From Nassim Taleb:
From Nassim Taleb:
From Nassim Taleb:
From Nassim Nicholas Taleb writing for the NYT:
I have a solution for the problem of bankers who take risks that threaten the general public: Eliminate bonuses.
More than three years since the global financial crisis started, financial institutions are still blowing themselves up. The latest, MF Global, filed for bankruptcy protection last week after its chief executive, Jon S. Corzine, made risky investments in European bonds. So far, lenders and shareholders have been paying the price, not taxpayers. But it is only a matter of time before private risk-taking leads to another giant bailout like the ones the United States was forced to provide in 2008.
The promise of “no more bailouts,” enshrined in last year’s Wall Street reform law, is just that — a promise. The financiers (and their lawyers) will always stay one step ahead of the regulators. No one really knows what will happen the next time a giant bank goes bust because of its misunderstanding of risk.
Instead, it’s time for a fundamental reform: Any person who works for a company that, regardless of its current financial health, would require a taxpayer-financed bailout if it failed, should not get a bonus, ever. In fact, all pay at systemically important financial institutions — big banks, but also some insurance companies and even huge hedge funds — should be strictly regulated.
What would banking look like if bonuses were eliminated? It would not be too different from what it was like when I was a bank intern in the 1980s, before the wave of deregulation that culminated in the 1999 repeal of the Glass-Steagall Act, the Depression-era law that had separated investment and commercial banking. Before then, bankers and lenders were boring “lifers.” Banking was bland and predictable; the chairman’s income was less than that of today’s junior trader. Investment banks, which paid bonuses and weren’t allowed to lend, were partnerships with skin in the game, not gamblers playing with other people’s money.

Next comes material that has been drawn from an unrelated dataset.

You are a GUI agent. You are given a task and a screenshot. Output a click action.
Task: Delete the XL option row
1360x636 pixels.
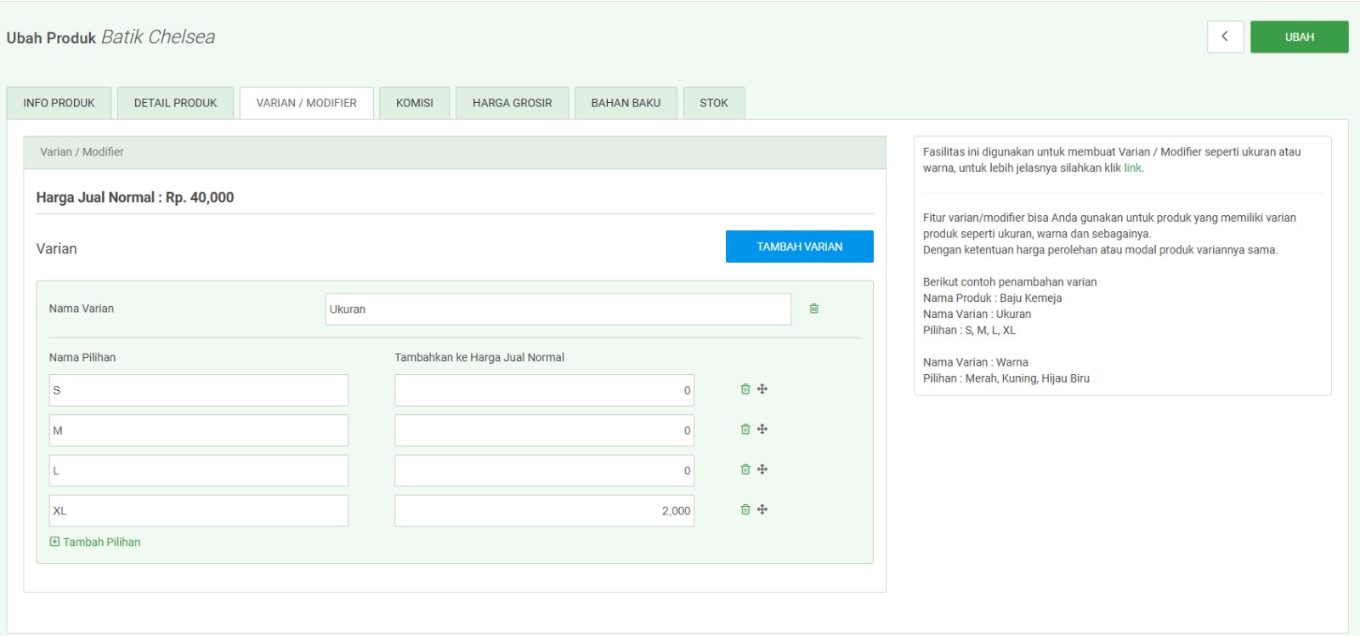(745, 509)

Hedge funds, which are loosely regulated, could take on some of the risks that banks would shed under my proposal. While we tend to hear about the successful ones, the great majority fail and their failures rarely make the front page. The principal-agent problem they have isn’t a problem for taxpayers: Typically their investors manage the governance of hedge funds by ensuring that the manager is hurt more than any of his investors in the event of a blowup.
I believe that “less is more” — simple heuristics are necessary for complex problems. So instead of thousands of pages of regulation, we should enforce a basic principle: Bonuses and bailouts should never mix.
The ramifications of the last crisis was that a failing and failed system was saved, pretty much intact. Yes — changes have been made around the fringes — the end of prop trading, the promise to later implement the Volcker rule.
But the big picture is that very few lessons were learned: the leverage stayed, the algorithmic trading stayed, the casino mentality stayed, and the huge web of interconnected derivatives stayed. state-owned and bailed-out banks have continued paying bonuses far in excess of anything payed to public servants. 2010 was a record year for Wall Street pay.
Is there anything that can address systemic fragility — the core problem — in a system wracked with the greatest debt burden in history? I don’t mean to be fatalistic — and I think we need to try Taleb’s measure — but I think that even a ban on bonuses would be gamed around by the vultures and vampires and cannibals.
I am concerned that the only thing that will really regulate this new hyper-leveraged, hyper-fragile global market is its self-destruction — where “too big to fail” metastasises into “too fucked to bail”, and the entire system collapses, the residual debt is erased, and the system has to be rebuilt from scratch.